PARIGI, EQUATORNEWS – Sebuah drama hukum yang sarat akan duka dan tuntutan keadilan kini sedang bersiap naik pentas di balik jeruji wibawa Pengadilan Negeri Parigi. Di bumi yang masih dirundung nelangsa , Pemerintah Daerah Kabupaten Parigi Moutong secara resmi menyatakan kesiapan penuh untuk berhadapan dengan warganganya sendiri dalam palagan konstitusi yang dikenal sebagai Citizen Law Suit.
Panglima Hukum Parigi Moutong Bersatu Menjemput Takdir di Meja Hijau
Gema keadilan itu bermula dari ambruknya pepohonan perindang jenis trambesi yang merobek kesunyian kota. Bukan sekadar dahan yang patah, melainkan nyawa yang tercerabut secara paksa. Dua jiwa melayang menuju keabadian, sementara satu raga lainnya kini terpuruk dalam lara luka berat. Tragedi ini bukan lagi sekadar musibah alam, melainkan telah menjelma menjadi sengketa hukum yang mempertaruhkan marwah penyelenggara negara.

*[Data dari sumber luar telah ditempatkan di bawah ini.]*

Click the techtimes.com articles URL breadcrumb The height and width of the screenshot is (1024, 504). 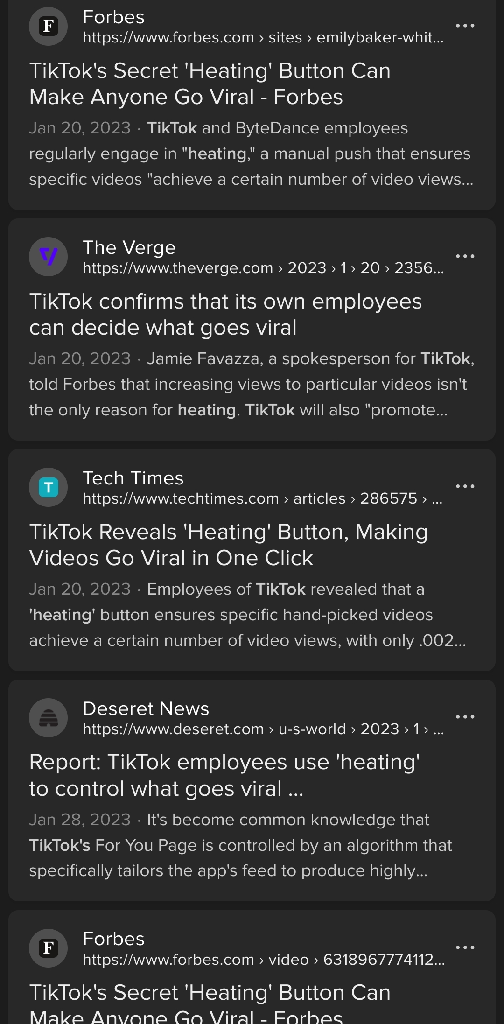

Pemerintah Daerah Kabupaten Parigi Moutong tidak ingin dianggap abai. Sebagai bentuk pertanggungjawaban yuridis yang absolut, komando tim hukum Pemerintah Daerah akan dipimpin langsung oleh Kabag Hukum Setda Parigi Moutong, Moko Arianto SH. Beliau tidak berdiri sendiri, melainkan bahu membahu bersama Tenaga Ahli Bupati Bidang Hukum, Mohammad Rafli SH MH. Tak tanggung tanggung, barisan pembela kepentingan negara ini diperkirakan akan diperkuat oleh enam hingga tujuh pengacara handal yang siap mengurai benang kusut di persidangan nanti.
Dalam sebuah wawancara yang berlangsung di salah satu kafe di Parigi pada Kamis 23/4/2026, Mohammad Rafli SH MH menegaskan bahwa kehadiran tim hukum yang solid ini adalah bukti keseriusan Pemerintah Daerah dalam menghormati proses hukum. Menurutnya, langkah ini diambil untuk memastikan bahwa setiap argumentasi pemerintah berdiri di atas fondasi kebenaran yang objektif.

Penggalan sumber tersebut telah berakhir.